Los seres humanos somos, entre todos los animales, los únicos conscientes de la muerte como final de la existencia. La brevedad de la vida nos asusta y para superar  esta insoportable sensación nos acogemos a la caritativa promesa religiosa de trascender el límite natural de la muerte en una eternidad de ultratumba. A la mayoría  nos consuela saber que nuestros hijos son también como una forma de trascendencia ya que transmitimos nuestros genes y de alguna manera sobrevivimos a través de nuestra descendencia. Para algunos, la fama es el medio de sublimar una vida breve y aspirar a la eternidad terrena. Pero la fama y la gloria postreras, más que un objetivo, suele ser una consecuencia de la genialidad humana, algo reservado a unos pocos y entre estos no suelen estar los mecenas.
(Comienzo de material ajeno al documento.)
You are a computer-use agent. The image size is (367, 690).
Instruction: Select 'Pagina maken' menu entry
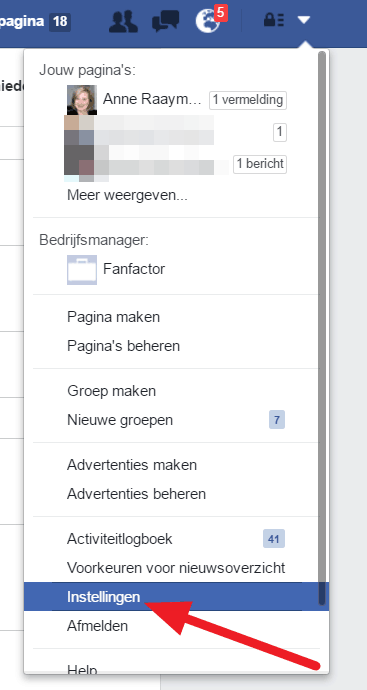[x=113, y=317]
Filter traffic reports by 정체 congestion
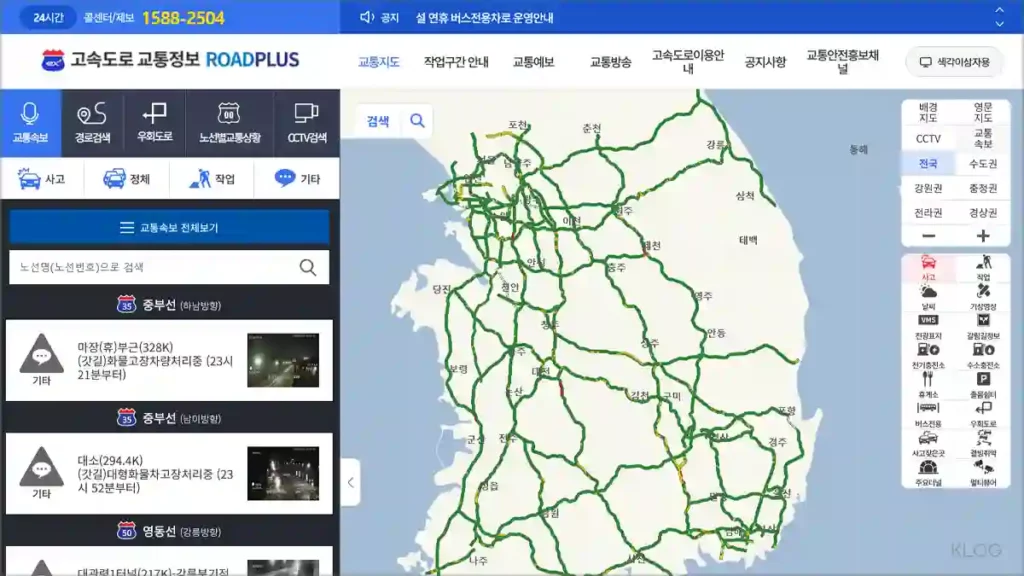This screenshot has width=1024, height=576. coord(127,179)
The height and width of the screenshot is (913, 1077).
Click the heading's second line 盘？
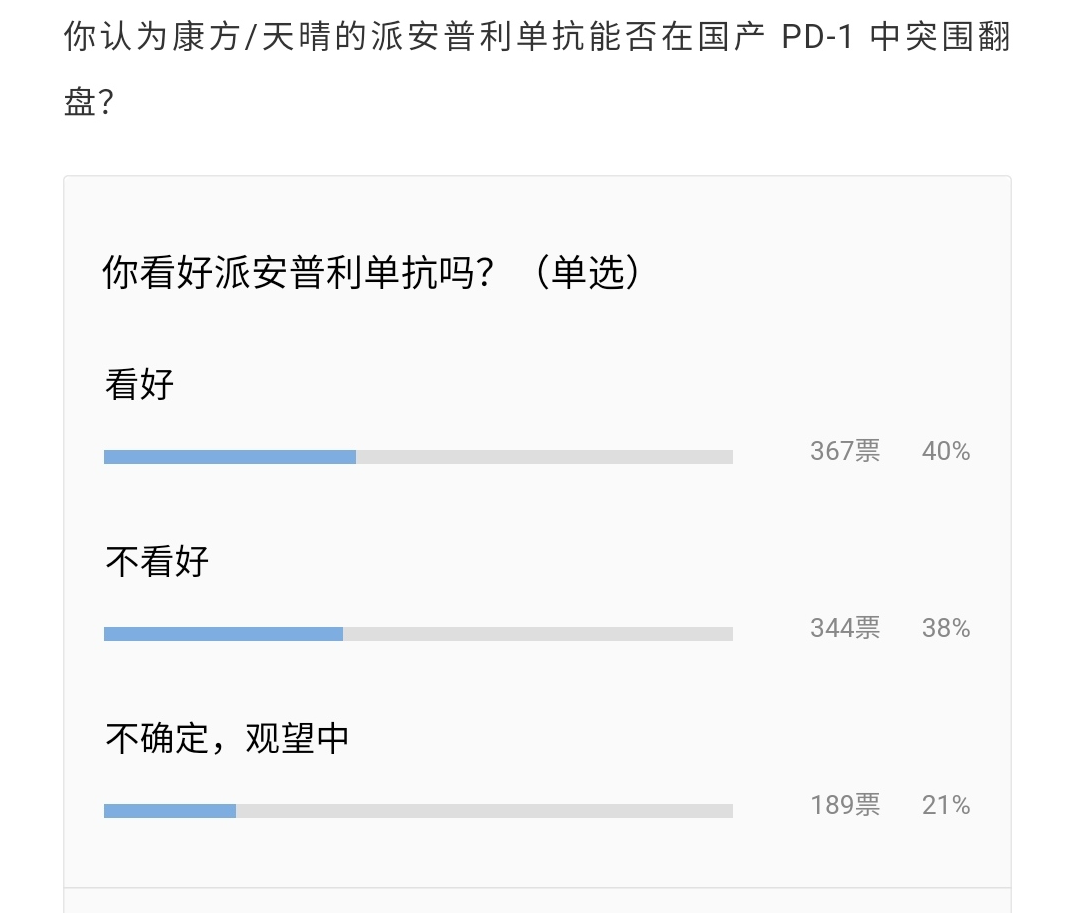pos(89,102)
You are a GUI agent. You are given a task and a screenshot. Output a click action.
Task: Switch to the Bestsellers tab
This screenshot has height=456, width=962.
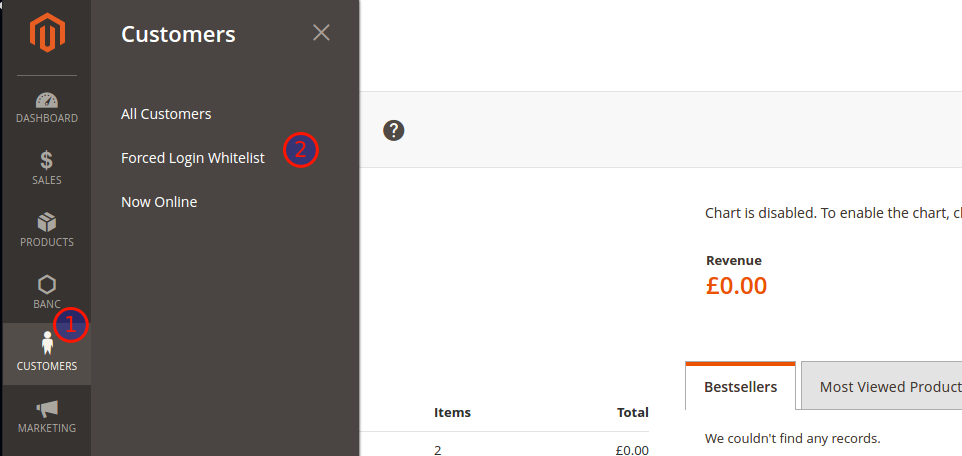[x=740, y=387]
El genio convirtió a Miguel Ángel en artista universalmente reconocido pero muy pocos recuerdan a los papas que costearon sus grandes obras de arte. El único mecenas que ha pasado a la historia es el propio Cayo Cilnio Mecenas, el consejero y amigo de Octavio Augusto, protector de artistas, Virgilio y Horacio entre otros, que por su generosidad consiguió que su nombre fuera recordado y convertido en sinónimo de patrocinio artístico.
En fin, el mecenazgo de los obispos de San Ildefonso no consiguió el reconocimiento y la fama postreros, se quedó en intento vano, es decir, en pura vanidad. A ellos se les podría aplicar la frase latina de aquél cuadro tenebrista de Valdés Leal. Me refiero a ese que muestra un esqueleto mitrado en su ataúd: “FINIS GLORIAE MUNDI”.